First, this was supposed to be a motorcycle ride; instead, I am traveling in a pick-up. My motorcycle is being held hostage by a mechanic who failed to order a part which is now being “shipped” from somewhere far away. Second, my first road trip day began in a too-leisurely way; I didn’t get on my way from Phoenix until noon. Then, I discovered that a portion of my first day’s route was a graded dirt road, 46 miles long. It was a road I was not willing to forego and which took almost three hours to navigate (to see the Grosvenor Double-Arch). Therefore, I arrived at my destination in Torrey, Utah, very late -- ending any possibility of exploring Capitol Reef National Park that evening. This snowballed into further delay the next day.
Grosvenor Arch |
The next morning, over breakfast at the Capitol Reef Inn in Torrey, I consider my options. I had had plans for this day, but I had driven State Route 12 the evening before in the dark. SR12 is a magnificent road, worth seeing. Built by the Civilian Conservation Corps in the 1930s, it connected the then still isolated town of Boulder to the world, via the "hog-back" -- a ridged escarpment with stunning drop-offs and scenery on both sides -- you drive atop the "spine" of the hog's back with hair-raising precipices on both sides.
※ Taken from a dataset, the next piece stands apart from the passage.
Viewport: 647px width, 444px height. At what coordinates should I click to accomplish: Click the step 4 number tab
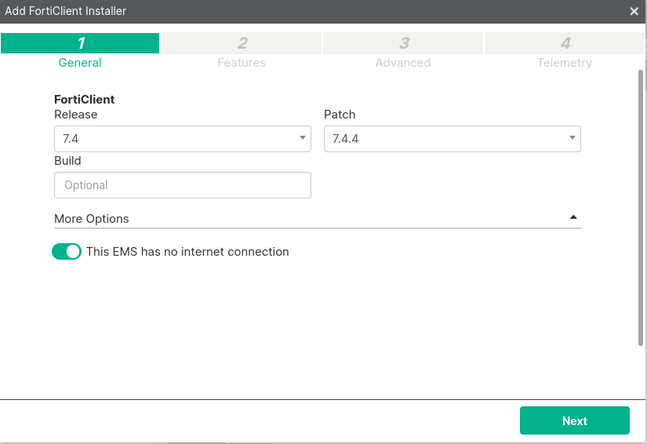[x=565, y=43]
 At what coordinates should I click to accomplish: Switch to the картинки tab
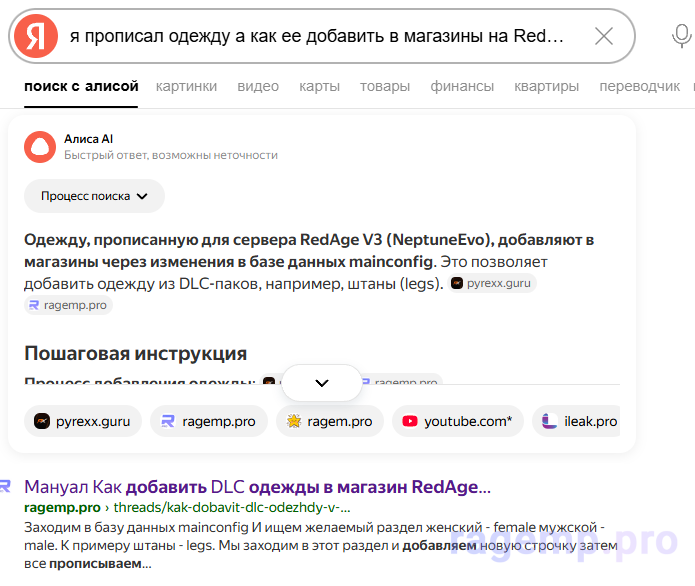[x=186, y=87]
Continuing on according to the original plan and driving through some combination of the San Rafael Swell (or Reef), Arches National Park, Canyonlands National Park, Valley of the Gods, Natural Bridges State Park and Monument Valley meant I would miss the scenic beauty of State Route 12 and the hog-back in daylight, plus I’d be assured not to see any of those other places either; those that I could get through at all in one day would be nothing but a blur at seventy miles per hour or more.
Instead, I decide, I will take my time at Capitol Reef, and then retrace my route and “mosey” back down SR12 through the Grand Staircase/Escalante National Monument. I will perhaps see a little of Bryce Canyon National Park at sunset before heading south to Kanab for the night. Remembering earlier very pleasant experiences with moseying, I toss the original high speed plan and choose moseying for this day.
Near Park Headquarters |
So I sit beside the road soaking up this place. This is a luxury. I recommend doing this solo if you can. It is a brilliant thing to be alone with your thoughts in a place like this, where the grandeur of creation wraps around you with tangible warmth. I have spent the past several hours on a round trip of a mere ten and a half miles of National Park Service roadway. The rest of the plan can wait, even the abbreviated one I have settled on for today. I drive a little. I stop to take a photo or two. I write some. I stay a little longer. I pick fresh fruit off the orchard trees within the Park. I won’t make it to Bryce Canyon today.